**What to work on:**
Copy all lines in the data that contain the string "folder".

*** Opening Data in this exercise ***

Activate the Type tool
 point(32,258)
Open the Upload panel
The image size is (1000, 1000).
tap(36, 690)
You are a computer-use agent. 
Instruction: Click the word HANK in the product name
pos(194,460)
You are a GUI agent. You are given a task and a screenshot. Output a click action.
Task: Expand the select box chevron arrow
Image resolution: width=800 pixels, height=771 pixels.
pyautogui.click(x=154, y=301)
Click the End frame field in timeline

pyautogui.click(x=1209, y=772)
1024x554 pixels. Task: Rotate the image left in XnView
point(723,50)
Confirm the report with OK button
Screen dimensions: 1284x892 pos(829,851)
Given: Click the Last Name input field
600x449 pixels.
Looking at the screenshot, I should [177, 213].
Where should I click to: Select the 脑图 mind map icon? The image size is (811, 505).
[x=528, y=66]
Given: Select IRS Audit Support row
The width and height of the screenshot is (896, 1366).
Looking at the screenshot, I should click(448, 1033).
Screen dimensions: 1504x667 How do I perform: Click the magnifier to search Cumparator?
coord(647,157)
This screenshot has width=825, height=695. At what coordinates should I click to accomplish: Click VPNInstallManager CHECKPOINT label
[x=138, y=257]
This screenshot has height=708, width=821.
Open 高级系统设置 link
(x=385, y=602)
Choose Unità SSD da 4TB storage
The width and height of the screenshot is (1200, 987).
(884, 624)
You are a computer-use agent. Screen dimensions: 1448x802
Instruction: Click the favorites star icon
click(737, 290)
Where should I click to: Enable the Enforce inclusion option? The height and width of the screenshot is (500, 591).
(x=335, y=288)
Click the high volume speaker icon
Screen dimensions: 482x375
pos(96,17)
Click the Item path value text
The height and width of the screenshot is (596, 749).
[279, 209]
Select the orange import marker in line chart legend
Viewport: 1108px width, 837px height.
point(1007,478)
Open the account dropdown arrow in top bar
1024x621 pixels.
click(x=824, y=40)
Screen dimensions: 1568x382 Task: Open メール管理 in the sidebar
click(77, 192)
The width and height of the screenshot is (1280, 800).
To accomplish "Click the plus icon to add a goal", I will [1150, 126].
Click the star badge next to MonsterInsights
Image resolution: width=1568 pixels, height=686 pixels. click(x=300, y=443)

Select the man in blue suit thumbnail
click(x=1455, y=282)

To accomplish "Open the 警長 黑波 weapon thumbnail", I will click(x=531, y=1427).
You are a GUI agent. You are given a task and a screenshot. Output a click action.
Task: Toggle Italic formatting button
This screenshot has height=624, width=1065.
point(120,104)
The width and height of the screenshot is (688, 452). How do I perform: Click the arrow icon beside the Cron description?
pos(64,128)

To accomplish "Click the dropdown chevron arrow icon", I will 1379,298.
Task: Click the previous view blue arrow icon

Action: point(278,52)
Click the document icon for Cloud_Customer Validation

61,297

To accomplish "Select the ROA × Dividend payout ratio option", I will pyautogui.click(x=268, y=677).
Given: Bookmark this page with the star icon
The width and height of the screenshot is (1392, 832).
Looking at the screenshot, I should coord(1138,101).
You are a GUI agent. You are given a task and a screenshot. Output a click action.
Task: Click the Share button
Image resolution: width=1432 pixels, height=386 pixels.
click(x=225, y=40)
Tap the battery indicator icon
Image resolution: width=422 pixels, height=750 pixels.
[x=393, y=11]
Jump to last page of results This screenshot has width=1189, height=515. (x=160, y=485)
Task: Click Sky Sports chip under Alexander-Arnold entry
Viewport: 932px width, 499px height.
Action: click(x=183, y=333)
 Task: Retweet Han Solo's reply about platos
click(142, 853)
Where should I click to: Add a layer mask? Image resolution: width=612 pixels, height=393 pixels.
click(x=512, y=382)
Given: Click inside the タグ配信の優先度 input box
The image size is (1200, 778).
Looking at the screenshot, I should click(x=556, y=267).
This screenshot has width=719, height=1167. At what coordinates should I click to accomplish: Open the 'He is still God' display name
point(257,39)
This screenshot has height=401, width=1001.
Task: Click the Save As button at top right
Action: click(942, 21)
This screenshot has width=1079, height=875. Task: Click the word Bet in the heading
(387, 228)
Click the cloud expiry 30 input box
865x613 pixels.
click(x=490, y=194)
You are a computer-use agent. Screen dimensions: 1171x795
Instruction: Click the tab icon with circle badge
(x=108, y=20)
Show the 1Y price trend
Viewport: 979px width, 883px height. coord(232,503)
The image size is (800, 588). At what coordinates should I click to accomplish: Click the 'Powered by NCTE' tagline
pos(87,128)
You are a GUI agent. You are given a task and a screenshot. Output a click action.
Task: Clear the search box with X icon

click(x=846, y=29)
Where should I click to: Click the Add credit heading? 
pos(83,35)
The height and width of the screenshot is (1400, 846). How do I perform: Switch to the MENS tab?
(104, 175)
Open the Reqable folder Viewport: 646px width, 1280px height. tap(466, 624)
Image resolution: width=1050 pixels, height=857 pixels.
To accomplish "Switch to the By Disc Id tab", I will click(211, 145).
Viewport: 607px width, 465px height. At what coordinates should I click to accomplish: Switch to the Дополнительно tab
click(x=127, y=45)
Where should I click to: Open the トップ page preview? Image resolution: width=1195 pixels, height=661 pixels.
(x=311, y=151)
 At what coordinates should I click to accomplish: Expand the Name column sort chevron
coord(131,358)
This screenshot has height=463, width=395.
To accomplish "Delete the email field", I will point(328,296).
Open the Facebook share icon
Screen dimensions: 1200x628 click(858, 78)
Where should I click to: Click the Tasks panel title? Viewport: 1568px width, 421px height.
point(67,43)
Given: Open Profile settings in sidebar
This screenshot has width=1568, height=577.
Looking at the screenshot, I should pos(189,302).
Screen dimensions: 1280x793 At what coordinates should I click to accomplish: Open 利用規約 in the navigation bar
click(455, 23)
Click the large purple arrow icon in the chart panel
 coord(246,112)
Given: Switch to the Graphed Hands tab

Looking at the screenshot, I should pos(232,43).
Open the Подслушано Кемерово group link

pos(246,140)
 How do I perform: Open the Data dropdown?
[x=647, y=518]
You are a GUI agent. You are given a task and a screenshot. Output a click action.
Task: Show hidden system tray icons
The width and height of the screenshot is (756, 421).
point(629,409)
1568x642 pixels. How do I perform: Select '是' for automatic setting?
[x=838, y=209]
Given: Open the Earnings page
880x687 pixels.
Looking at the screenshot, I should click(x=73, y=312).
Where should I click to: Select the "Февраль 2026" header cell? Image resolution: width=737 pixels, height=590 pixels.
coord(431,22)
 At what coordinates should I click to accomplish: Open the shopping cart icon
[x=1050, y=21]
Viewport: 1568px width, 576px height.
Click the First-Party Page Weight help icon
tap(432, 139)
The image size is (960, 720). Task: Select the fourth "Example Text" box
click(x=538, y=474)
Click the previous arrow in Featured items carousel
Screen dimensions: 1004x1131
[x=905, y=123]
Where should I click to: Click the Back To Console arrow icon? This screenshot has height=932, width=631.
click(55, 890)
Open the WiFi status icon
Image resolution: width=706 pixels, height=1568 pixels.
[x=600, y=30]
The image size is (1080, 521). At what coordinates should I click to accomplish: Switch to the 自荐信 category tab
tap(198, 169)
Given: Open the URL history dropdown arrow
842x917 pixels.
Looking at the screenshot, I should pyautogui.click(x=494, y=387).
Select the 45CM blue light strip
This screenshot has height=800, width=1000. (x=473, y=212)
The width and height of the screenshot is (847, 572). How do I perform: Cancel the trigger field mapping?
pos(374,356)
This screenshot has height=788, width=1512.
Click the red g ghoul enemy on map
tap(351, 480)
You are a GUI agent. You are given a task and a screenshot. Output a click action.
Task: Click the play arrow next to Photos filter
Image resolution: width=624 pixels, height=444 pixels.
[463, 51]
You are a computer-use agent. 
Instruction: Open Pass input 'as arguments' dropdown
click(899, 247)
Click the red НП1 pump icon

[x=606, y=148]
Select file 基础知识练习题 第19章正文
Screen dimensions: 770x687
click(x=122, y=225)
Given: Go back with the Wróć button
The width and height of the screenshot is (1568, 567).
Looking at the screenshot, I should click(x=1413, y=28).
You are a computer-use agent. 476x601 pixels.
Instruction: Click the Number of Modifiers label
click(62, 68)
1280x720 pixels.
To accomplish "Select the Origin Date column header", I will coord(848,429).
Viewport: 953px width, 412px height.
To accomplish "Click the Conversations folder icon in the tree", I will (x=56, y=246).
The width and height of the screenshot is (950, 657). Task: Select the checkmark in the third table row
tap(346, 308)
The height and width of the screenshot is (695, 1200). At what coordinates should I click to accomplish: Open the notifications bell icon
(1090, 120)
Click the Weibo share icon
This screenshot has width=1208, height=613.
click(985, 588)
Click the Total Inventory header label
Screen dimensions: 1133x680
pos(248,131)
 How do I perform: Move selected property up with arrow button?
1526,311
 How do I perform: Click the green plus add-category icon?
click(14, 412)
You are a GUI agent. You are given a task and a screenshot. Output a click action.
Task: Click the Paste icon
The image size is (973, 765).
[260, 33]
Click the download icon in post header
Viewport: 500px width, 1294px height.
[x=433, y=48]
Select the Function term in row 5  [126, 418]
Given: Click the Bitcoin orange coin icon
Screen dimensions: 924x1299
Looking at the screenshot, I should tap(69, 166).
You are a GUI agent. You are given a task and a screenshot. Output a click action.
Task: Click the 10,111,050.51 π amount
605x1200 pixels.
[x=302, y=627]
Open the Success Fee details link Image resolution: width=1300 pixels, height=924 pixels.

*** Closing Data in this exercise ***

**Your solution:**
Open the Reqable folder Viewport: 646px width, 1280px height. tap(466, 624)
To accomplish "Click the Conversations folder icon in the tree", I will (x=56, y=246).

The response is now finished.